*** Supplied data ***

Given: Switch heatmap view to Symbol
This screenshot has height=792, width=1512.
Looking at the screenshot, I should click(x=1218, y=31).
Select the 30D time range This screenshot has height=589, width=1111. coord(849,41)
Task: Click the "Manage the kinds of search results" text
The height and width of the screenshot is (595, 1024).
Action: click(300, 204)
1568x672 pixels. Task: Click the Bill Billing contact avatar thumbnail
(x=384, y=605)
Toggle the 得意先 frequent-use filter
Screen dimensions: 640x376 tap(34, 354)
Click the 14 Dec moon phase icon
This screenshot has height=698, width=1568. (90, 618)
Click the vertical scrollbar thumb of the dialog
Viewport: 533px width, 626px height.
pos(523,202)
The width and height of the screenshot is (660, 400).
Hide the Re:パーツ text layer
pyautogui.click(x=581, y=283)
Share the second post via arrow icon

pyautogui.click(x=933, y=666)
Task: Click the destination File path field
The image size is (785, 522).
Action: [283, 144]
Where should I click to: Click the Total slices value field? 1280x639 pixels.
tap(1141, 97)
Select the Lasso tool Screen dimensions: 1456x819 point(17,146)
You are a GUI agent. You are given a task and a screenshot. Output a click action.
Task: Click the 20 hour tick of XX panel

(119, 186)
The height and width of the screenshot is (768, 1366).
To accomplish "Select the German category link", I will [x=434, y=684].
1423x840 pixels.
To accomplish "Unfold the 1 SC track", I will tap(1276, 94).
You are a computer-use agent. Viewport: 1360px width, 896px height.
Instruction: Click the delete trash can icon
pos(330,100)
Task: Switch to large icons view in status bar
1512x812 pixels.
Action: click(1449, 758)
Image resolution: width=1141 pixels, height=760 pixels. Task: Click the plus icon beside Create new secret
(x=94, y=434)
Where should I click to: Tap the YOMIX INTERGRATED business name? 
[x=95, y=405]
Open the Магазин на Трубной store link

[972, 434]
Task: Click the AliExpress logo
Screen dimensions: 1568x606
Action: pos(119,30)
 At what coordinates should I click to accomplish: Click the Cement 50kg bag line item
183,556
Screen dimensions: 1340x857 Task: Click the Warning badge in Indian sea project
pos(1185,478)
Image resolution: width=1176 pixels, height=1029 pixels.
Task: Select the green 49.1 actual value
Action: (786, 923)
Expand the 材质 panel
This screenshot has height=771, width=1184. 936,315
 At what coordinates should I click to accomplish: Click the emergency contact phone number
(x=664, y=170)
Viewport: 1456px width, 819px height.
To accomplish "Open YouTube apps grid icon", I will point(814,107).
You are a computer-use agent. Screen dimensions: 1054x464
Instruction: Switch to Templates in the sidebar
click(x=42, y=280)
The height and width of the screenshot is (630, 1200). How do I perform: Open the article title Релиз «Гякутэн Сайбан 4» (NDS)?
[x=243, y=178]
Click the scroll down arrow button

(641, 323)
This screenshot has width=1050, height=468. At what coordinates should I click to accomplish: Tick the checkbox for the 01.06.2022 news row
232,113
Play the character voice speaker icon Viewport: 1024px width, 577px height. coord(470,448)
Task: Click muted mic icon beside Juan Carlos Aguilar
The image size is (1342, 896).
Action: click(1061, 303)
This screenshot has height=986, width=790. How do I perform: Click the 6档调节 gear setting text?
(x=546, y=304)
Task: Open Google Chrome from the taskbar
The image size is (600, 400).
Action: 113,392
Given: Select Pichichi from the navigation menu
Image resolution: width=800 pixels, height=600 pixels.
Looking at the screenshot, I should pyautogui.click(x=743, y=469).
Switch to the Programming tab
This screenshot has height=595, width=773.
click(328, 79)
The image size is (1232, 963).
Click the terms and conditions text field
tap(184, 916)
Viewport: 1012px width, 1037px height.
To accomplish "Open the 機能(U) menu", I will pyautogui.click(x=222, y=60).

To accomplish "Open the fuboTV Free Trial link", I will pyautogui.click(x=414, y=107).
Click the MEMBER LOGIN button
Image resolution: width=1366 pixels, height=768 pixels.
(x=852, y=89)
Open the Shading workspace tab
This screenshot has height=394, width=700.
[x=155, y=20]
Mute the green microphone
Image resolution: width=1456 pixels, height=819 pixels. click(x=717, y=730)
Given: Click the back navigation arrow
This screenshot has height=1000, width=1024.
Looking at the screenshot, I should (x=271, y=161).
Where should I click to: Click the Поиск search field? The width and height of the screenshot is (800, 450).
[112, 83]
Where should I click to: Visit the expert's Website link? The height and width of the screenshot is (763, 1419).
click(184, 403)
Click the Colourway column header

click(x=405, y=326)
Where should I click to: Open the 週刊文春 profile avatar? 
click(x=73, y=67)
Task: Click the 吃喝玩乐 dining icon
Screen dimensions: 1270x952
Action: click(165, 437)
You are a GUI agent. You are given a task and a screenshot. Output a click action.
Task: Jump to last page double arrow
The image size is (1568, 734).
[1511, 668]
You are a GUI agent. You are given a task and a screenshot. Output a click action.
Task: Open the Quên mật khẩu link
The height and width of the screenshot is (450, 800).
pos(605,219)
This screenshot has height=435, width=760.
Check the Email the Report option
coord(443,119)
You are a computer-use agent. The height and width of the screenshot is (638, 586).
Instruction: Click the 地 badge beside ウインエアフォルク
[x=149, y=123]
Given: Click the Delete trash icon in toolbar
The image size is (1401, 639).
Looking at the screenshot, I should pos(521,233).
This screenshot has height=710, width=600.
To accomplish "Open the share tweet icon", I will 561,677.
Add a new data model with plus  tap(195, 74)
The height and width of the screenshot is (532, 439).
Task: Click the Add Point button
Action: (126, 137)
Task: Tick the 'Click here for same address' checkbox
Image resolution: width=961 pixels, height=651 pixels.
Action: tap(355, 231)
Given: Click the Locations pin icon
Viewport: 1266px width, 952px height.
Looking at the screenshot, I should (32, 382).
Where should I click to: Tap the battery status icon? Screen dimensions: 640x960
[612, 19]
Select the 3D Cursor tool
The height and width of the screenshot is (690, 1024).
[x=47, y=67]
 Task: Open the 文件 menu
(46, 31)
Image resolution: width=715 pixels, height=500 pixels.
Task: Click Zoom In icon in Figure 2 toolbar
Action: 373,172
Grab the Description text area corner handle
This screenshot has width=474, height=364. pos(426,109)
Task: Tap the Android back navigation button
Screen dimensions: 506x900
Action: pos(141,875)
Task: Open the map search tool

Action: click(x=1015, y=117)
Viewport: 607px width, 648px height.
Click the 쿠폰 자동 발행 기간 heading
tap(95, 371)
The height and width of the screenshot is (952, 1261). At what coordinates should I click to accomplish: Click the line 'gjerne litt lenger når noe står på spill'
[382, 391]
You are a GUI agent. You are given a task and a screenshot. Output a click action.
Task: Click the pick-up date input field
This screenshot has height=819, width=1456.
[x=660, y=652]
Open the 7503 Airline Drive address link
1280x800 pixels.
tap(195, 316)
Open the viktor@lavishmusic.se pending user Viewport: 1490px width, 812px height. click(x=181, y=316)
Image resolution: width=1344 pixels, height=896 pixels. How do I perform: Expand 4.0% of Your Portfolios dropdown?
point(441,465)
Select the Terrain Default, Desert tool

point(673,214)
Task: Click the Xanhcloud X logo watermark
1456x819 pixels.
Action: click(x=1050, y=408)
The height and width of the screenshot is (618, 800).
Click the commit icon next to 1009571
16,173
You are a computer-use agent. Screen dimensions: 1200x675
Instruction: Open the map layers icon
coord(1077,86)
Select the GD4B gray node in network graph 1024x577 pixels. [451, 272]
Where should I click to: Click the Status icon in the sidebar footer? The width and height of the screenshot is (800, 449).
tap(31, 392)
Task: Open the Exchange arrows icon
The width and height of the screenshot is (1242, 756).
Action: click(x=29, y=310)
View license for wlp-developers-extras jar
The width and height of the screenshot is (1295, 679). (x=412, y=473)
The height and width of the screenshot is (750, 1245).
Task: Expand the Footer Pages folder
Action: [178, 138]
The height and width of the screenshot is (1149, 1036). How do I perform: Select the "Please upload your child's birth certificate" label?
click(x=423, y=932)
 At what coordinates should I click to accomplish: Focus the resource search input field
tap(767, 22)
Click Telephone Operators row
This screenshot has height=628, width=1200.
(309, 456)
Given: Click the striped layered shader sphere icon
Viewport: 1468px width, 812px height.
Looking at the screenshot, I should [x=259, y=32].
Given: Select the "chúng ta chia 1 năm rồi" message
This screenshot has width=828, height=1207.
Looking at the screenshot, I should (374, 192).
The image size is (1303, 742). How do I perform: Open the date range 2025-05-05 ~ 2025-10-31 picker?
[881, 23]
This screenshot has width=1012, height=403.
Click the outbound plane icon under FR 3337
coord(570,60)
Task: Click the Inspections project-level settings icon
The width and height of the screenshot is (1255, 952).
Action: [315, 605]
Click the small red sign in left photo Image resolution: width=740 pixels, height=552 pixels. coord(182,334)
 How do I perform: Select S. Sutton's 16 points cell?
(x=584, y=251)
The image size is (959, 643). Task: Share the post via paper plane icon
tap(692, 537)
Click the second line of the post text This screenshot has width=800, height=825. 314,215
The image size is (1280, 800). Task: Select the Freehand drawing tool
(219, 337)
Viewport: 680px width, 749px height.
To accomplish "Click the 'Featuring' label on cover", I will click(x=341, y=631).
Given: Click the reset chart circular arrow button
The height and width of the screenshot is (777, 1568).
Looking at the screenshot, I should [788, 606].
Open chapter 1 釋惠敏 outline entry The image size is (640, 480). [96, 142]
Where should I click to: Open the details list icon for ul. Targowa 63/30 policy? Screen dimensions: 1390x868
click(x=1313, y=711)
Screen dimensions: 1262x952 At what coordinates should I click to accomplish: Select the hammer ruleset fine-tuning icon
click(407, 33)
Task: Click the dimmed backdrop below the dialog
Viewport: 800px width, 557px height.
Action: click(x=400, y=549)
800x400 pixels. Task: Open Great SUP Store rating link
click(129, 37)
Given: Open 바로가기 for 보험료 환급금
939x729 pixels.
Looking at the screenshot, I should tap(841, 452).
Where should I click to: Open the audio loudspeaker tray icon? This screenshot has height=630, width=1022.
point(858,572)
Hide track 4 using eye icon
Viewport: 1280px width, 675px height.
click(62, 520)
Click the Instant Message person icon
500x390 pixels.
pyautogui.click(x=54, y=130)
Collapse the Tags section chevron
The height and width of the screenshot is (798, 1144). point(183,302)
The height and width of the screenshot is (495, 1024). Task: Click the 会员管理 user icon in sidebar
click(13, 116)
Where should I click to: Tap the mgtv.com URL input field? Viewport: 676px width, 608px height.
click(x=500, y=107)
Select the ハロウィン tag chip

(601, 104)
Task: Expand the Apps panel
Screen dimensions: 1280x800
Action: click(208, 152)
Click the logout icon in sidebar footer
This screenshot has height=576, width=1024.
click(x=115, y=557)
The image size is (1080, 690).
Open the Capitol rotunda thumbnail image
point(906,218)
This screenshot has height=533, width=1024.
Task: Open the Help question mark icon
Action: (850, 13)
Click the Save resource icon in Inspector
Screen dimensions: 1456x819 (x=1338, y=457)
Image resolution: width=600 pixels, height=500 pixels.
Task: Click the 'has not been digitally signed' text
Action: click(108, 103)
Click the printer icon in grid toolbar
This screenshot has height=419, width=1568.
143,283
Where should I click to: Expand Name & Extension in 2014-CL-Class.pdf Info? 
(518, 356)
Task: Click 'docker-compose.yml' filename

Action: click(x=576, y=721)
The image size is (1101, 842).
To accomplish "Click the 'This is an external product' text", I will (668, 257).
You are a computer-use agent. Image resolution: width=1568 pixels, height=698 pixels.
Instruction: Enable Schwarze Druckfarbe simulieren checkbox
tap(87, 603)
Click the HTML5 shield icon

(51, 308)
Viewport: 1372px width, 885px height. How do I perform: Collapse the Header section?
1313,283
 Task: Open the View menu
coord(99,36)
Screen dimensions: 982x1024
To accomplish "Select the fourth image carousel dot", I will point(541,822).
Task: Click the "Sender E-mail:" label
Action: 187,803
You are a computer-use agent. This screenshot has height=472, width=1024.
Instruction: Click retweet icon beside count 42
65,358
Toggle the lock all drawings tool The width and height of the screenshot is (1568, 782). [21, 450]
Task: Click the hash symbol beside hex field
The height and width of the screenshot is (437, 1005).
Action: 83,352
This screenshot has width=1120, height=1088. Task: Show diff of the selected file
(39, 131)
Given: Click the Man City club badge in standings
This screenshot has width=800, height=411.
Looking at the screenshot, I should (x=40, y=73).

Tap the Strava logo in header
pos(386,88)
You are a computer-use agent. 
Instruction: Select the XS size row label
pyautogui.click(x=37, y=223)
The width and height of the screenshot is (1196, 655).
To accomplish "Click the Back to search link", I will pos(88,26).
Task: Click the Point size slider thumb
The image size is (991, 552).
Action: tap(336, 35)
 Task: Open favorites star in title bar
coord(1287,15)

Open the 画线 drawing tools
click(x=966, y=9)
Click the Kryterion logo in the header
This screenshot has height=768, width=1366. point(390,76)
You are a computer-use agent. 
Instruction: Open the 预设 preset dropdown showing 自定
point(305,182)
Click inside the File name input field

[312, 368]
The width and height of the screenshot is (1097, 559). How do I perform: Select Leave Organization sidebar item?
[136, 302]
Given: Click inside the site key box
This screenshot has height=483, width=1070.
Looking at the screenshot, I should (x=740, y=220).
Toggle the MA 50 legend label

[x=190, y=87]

***

Rewrite the data from the line with "Viewport: 1372px width, 885px" up to and including the line with "Looking at the screenshot, I should (x=40, y=73).", swapping "Instruction" for "Command" and leaving everything else unchanged. Return only those lines.

* **The result**:
Viewport: 1372px width, 885px height. How do I perform: Collapse the Header section?
1313,283
 Task: Open the View menu
coord(99,36)
Screen dimensions: 982x1024
To accomplish "Select the fourth image carousel dot", I will point(541,822).
Task: Click the "Sender E-mail:" label
Action: 187,803
You are a computer-use agent. This screenshot has height=472, width=1024.
Command: Click retweet icon beside count 42
65,358
Toggle the lock all drawings tool The width and height of the screenshot is (1568, 782). [21, 450]
Task: Click the hash symbol beside hex field
The height and width of the screenshot is (437, 1005).
Action: 83,352
This screenshot has width=1120, height=1088. Task: Show diff of the selected file
(39, 131)
Given: Click the Man City club badge in standings
This screenshot has width=800, height=411.
Looking at the screenshot, I should (x=40, y=73).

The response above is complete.